Ssh per system #357
Ssh per system #357
Conversation
There's no need to specify the collection id we could use the name, more readable
Generate and store the KEY within db at each system creation
|
Thanks! Please give me a few days to check this out. I've been visiting family over the holidays and have a lot to catch up on. |
|
No worries, take your time with the family which is more important than this! |
|
What is the benefit to a new key for each system? The only example I can think up is if a single private key is leaked, then it's less of a hassle to replace on only one agent, rather than many. But again, a collection of unencrypted private keys appear to be the same level of leak risk to a single key. Would someone mind explaining if I have misunderstood the situation? |
Well you hit the bull eye, almost, it's always a matter of trade offs. I agree on having password protected keys is better then not having, but when you've to use these protected keys in software which is running unattendend you've to provide the password/passphrase anyway. As a threat model for this specific software I considered the host running the hub secure by definition, so having the key there and only there is enough to me. I submitted this PR cause I've a very very similar system build on PB and SSH to control Restic backups of a server fleet. In conclusion you're are right, there's no particular gain (apart what I've said before) in having a single key per remote host and there's no particular issue in the current way of handling ssh connections. |
|
I appreciate the exchange of thoughts, both of you make good points. I think this approach makes more sense for a multi-user setup.

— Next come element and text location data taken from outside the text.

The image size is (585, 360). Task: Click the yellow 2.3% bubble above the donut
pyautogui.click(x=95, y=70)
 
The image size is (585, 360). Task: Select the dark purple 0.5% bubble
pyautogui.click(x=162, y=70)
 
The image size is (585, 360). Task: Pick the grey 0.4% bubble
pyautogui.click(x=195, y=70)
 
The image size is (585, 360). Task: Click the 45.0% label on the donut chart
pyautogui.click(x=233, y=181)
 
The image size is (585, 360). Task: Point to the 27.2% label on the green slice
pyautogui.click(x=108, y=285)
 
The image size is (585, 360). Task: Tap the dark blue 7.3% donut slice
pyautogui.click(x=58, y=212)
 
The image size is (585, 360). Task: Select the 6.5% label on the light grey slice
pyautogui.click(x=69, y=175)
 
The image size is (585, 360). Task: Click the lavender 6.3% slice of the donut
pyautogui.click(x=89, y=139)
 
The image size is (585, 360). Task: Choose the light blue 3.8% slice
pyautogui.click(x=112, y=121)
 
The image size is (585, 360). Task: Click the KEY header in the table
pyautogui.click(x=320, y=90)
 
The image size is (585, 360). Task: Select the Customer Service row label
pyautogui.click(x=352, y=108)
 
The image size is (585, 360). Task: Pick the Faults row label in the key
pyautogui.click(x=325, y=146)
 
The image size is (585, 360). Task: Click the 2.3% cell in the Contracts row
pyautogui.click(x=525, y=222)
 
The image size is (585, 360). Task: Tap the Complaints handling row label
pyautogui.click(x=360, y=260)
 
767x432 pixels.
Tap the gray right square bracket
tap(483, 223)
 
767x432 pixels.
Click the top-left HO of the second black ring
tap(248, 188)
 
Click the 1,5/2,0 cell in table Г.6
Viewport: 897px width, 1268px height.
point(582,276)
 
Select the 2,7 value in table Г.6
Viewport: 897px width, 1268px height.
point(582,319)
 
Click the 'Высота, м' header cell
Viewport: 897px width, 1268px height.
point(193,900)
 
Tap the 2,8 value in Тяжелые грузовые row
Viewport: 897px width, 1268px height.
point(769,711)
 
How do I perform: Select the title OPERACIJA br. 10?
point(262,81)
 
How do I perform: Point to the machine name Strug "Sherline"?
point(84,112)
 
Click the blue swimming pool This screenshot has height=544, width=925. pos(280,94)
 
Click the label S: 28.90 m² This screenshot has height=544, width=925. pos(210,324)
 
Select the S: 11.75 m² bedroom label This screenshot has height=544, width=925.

Currently the same key is shared among all users, so if user A knows that user B added an agent to a particular host, then user A can add the same host and receive data from user B's agent. Of course you shouldn't allow untrusted users to begin with, but it would be nice to have a safeguard. Particularly if we add features down the line like web SSH or container actions. That would be opt-in, and we'd need an additional auth mechanism anyway, but better not to share keys IMO. I should be able to get back on Beszel this week, but may need to do a few things for a patch release first. So let me get back to you about implementation details and we'll shoot for including this in the next minor release. |
|
Quick update so you know I didn't forget about this. A downside of this change I didn't consider initially is that it would complicate cluster deployments. With different keys you'd need to configure each node separately rather than using a global config for all agents in the cluster. I still think there's reason to do it, but I'd rather make it optional. Please don't hate me, but I only have so much time to work on this project and there are higher priority issues that I need to take care of. There's no pressing security concern with the current functionality, so I'd like to leave this PR open and revisit it in a month or two. 🙏 |
Generate a key (SSH) per system while creating the new one.
Use the system specific key while creating the ssh client.
While here remove the collection id when referencing systems table and use the name instead.